Falo face à l'Artilleur comme pour lui barrer le chemin, le fixait; pâle, se mordant la lèvre. Manín, derrière la Chula, entouré des femmes, avait un pied sur la bourse que l'Artilleur avait jeté par terre, et dans son étroite cervelle agitait de très grandes pensées.

L'Artilleur maltraitait la jument, qui ne pouvait avancer, de telle sorte que l'indignation était prête à éclater au sein du groupe. La famille assistait en silence à ce traitement cruel. La vieille, l'octogénaire, la mâle Rosenda fut la première à crier:

¾Espèce de brute, tu vois pas qu'elle veut pas? T'as  donc rien dans le cœur? Allez, descends de la jument ou je t’attrape par la jambe et tu te retrouves par terre.

—Et si c'est pas la grand-mère, c'est moi qui le ferai —dit Falo en faisant un pas en avant.

¾ Mais la jument est à moi; c'est pas pour de rien que vous avez gagné le procès chez le maître. Cré nom de nom! Et dire qu'on appelle ça de la justice!…

¾La jument est à toi –répondit Manín de Chinta, moins tendu que Falo—; mais comme on dirait que cet animal se plaît bien chez nous… et comme elle veut pas s' y en aller… moi je dis qu'elle va rester. Et sur ce, tu descends; reprends ton argent qui est là où tu l'as laissé, et que la Chula retourne à l'écurie.

Et Manín écarta le pied qu’il avait posé sur la bourse et mit une main sur la croupe de la jument.

Après avoir réfléchi, l'Artilleur, cessant de taper sur l'animal, dit d'un ton conciliant, mais d’un air matois:

—Va pour ce que tu dis; mais faut que tu payes les dépens.

—Quels dépens, puisque tout a été réglé à l'amiable?

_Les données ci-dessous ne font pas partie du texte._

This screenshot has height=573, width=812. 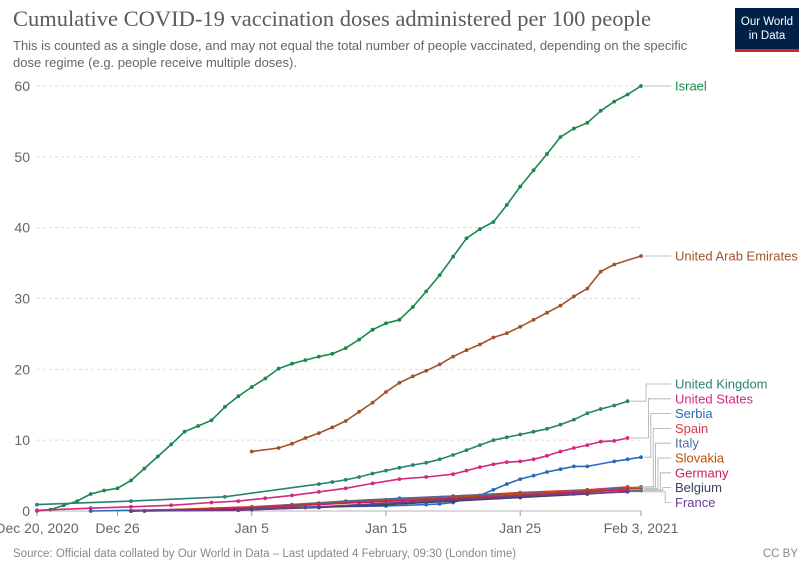 I want to click on y-tick-label: 50, so click(x=22, y=157).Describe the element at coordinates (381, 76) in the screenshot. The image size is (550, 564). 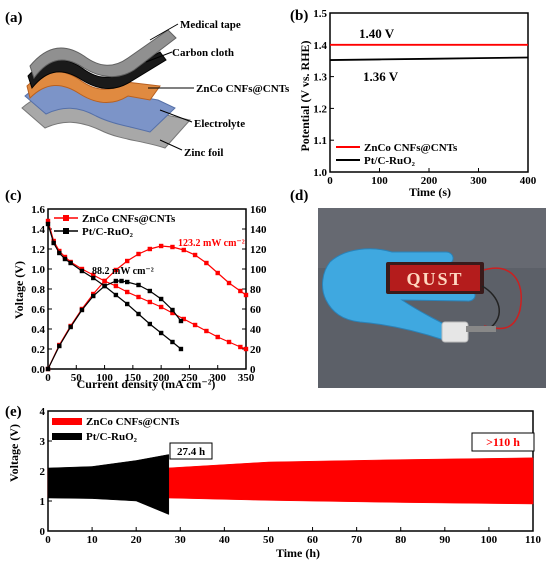
I see `annotation-136v: 1.36 V` at that location.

—A l'amiable ? Ouais, j' t'en fiche. Les dépens c'est tous les mauvais sangs qu'à cause de vous j'me suis fait plus qu'à mon tour et c’ que j'ai dépensé en chaussures et en voyages au bourg… Si tu mets cinq pesos par dessus, la jument est à toi.

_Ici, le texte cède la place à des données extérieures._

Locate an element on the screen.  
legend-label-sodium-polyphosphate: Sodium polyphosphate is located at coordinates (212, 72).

Et après moultes discussions, tergiversations, hésitations et insultes voilées, on arriva à un accord; la Chula retourna à l'écurie, Falo se remit à la soigner et l'Artilleur s'en fut avec ses trois cents pesètes et vingt-cinq autres qu'il n'avait pas apportées.

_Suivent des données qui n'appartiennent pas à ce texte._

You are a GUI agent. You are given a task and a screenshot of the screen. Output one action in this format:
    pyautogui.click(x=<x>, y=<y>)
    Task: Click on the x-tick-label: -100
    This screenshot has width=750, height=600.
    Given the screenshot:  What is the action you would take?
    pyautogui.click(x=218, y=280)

La Chula, après quelques semaines, put recommencer à tirer la carriole. Elle faisait son métier de façon passable, comme un vétéran qui a atteint l'âge de la retraite. On ne chargeait pas trop la voiture. Quand une grande côte s'annonçait, tout le monde mettait pied à terre ! La Chula montait petit à petit; on ne la pressait pas. De temps en temps, elle s'arrêtait et on faisait celui qui ne voit rien. Elle s'efforçait de faire de son mieux; la famille tolérait ses faiblesses naturelles, son horreur pour tout ce qui grimpait.

Et on vivait ainsi, en se supportant les uns les autres; comme on supportait la vieille, qui ne travaillait plus et ne cessait de ronchonner; comme tout le monde ils avaient quelque chose à tolérer chez les autres, à se pardonner mutuellement. Ainsi va la vie chez ceux qui s'aiment et ensemble traversent cette vallée de larmes, en se tenant par la main pour ne pas être dispersés par le vent de l'infortune.

La Chula s'arrêtait dans la Grandota; la Chinta s'asseyait sur un tas de pierres  et, tranquillement, fumait sa cigarette, roulée dans une demi-feuille de maïs en guise de papier. Et Falo attendait là, en sifflotant, caressant de sa main le dos de la jument grise, qui ressemblait au cheval qu'il avait laissé mort sur le champ de bataille.